Jan 30, 2025 UPDATE: Narval's compute capacity is at 100% until February 6, then again at 30% for the last Rorqual tests. Béluga and Narval should be back to 100% capacity on February 14. For updated information, please see https://status.alliancecan.ca. |
Jan 22, 2025 | Jan 22, 2025 (1 day) | Complete | Niagara, Mist | Outage | Niagara and Mist compute nodes will be shut down on January 22, 2025 from 8 AM to 5 PM EST to support ongoing system improvements and the integration with the new system, Trillium.
The login nodes, file systems, and the HPSS system will remain available. The scheduler will hold jobs that are submitted until the maintenance has finished. |
Jan 13, 2025 | Jan 21, 2025 (9 days) | Complete | Cedar (100%) | Outage | The Cedar compute cluster will be shut down in preparation for the infrastructure renewal. Jobs submitted to the cluster will queue and may start running if they can complete before the shutdown. Jobs that cannot run will remain in the queue until the cluster is fully operational on January 21. The Cedar /scratch filesystem will be migrated to new storage. Please move any important data immediately to your /project, /nearline, or /home directory.

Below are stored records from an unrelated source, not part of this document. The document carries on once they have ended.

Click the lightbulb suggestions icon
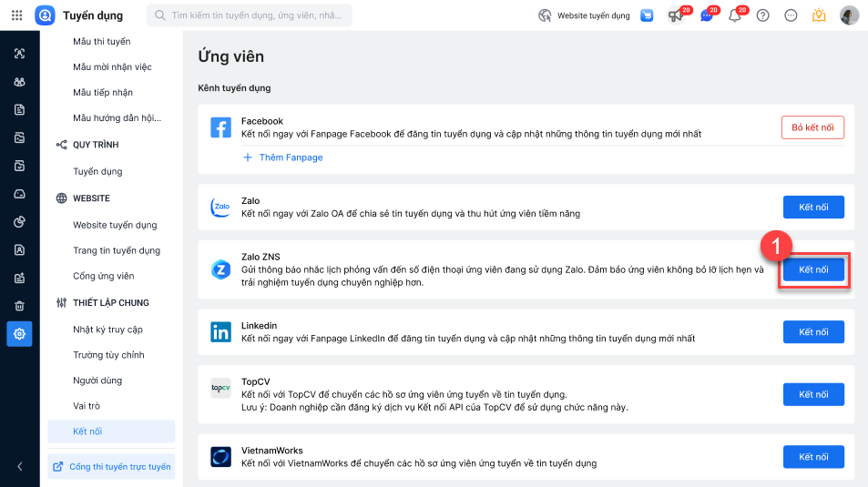coord(819,15)
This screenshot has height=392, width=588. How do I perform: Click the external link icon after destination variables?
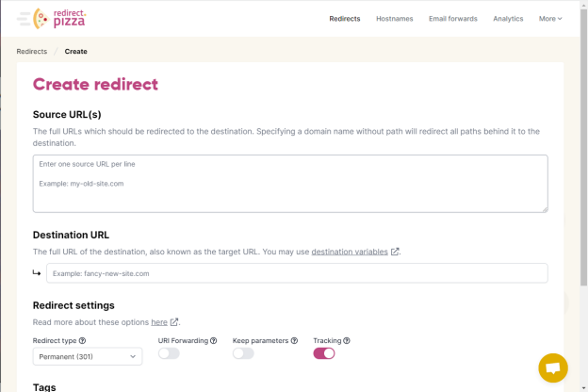(395, 252)
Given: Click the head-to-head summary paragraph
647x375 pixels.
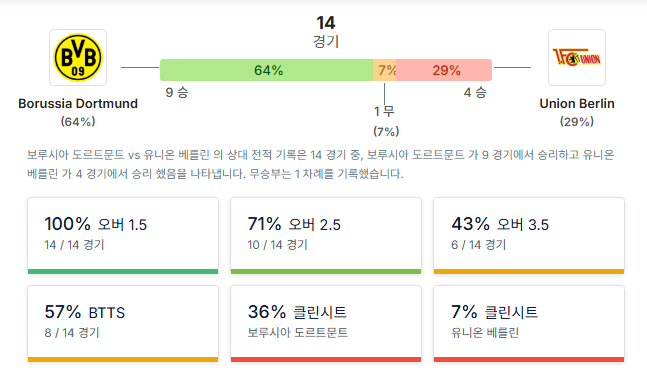Looking at the screenshot, I should (x=321, y=164).
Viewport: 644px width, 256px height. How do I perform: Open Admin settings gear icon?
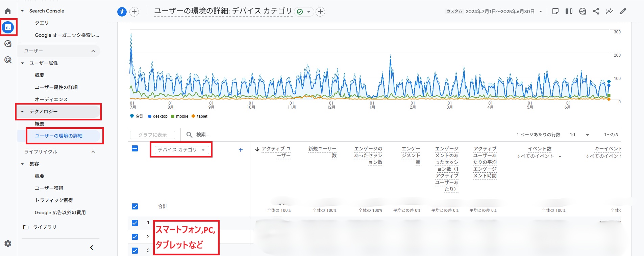[8, 244]
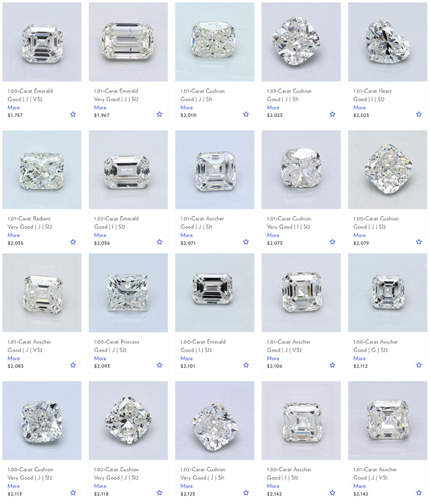Image resolution: width=430 pixels, height=504 pixels.
Task: Show More for 1.02-Carat Emerald $2,036
Action: click(x=100, y=235)
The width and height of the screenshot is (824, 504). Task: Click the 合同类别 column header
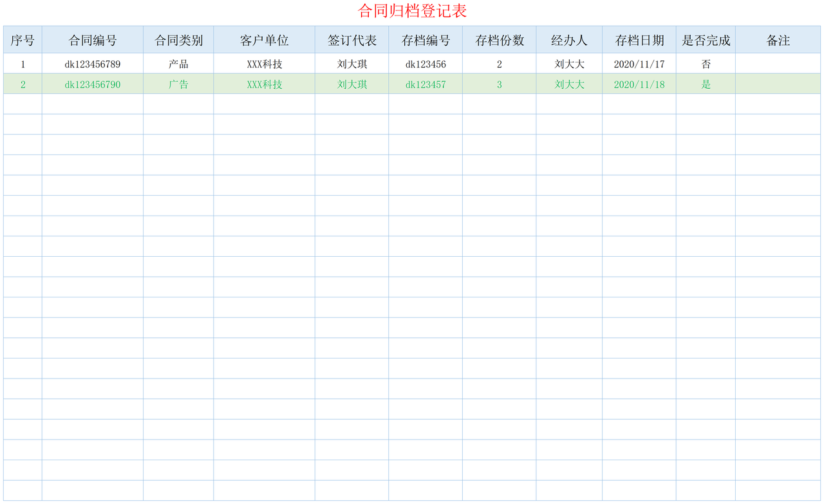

Cedar cloud will remain operational during this period. |
Nov 25, 2024 | Nov 26, 2024 (1 day) | Complete | Niagara | Outage | A full power shutdown will take place for main panel upgrades ahead of Trillium cluster setup. All Niagara services, including the cluster and scheduler, will pause during this time. The scheduler will hold jobs that cannot finish before the start of the shutdown. Users are encouraged to submit smaller, short-duration jobs to optimize idle node usage before the maintenance begins. |
Nov 7, 2024 | Nov 8, 2024 (1 day) | Complete | Niagara | Outage | All systems and storage at the SciNet Datacenter (Niagara, Mist, HPSS, Rouge, Teach, JupyterHub, Balam) will be unavailable from 7 a.m. to 5 p.m. ET. This outage is necessary for installing new electrical equipment (UPS) as part of a systems refresh. The scheduler will pause jobs unable to finish before the shutdown. Users can prioritize short jobs to utilize otherwise idle nodes prior to maintenance. |
Nov 7, 2024, 6 a.m. PST | Nov 8, 2024, 6 a.m. PST | Complete | Cedar | Outage | Cedar compute nodes will be unavailable during this period. However, Cedar login nodes, storage, and cloud services will remain operational and unaffected. |